ABOUT THIS TASK. Your task is to quote the records from their first line through the line containing "Toggle the nomal", with nothing added or left out.

Stored data
○ ○ ○ ○ ○ ○ ○
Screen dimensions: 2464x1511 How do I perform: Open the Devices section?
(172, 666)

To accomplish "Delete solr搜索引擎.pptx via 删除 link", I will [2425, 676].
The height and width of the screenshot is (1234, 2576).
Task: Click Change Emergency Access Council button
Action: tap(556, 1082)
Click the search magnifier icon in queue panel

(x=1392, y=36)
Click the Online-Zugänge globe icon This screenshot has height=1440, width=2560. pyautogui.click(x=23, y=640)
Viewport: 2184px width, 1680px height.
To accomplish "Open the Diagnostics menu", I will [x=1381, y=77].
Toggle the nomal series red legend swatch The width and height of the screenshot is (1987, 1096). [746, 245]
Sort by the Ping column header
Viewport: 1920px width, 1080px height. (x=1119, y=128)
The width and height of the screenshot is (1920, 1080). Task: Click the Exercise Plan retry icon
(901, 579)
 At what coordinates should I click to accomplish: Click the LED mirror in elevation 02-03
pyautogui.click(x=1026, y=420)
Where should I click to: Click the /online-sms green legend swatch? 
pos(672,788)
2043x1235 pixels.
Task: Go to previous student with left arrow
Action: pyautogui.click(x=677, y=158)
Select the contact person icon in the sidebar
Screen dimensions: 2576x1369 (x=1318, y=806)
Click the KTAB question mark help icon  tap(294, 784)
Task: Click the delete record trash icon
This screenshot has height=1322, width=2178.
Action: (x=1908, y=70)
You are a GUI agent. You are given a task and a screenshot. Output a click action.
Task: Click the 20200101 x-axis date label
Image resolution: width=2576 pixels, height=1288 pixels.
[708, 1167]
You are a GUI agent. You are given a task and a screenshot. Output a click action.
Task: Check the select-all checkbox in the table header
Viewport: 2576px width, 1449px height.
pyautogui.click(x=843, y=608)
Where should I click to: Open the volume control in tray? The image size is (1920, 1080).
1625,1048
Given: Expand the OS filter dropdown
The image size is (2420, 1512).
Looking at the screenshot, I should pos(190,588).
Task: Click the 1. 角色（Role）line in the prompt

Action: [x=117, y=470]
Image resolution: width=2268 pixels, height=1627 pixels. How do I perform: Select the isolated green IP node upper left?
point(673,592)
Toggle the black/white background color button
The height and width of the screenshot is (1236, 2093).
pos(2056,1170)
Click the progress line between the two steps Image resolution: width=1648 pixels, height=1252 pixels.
○ ○ ○ ○ ○ ○ ○
RESPONSE BOX.
Screen dimensions: 2464x1511 How do I perform: Open the Devices section?
(172, 666)

To accomplish "Delete solr搜索引擎.pptx via 删除 link", I will [2425, 676].
The height and width of the screenshot is (1234, 2576).
Task: Click Change Emergency Access Council button
Action: tap(556, 1082)
Click the search magnifier icon in queue panel

(x=1392, y=36)
Click the Online-Zugänge globe icon This screenshot has height=1440, width=2560. pyautogui.click(x=23, y=640)
Viewport: 2184px width, 1680px height.
To accomplish "Open the Diagnostics menu", I will [x=1381, y=77].
Toggle the nomal series red legend swatch The width and height of the screenshot is (1987, 1096). [746, 245]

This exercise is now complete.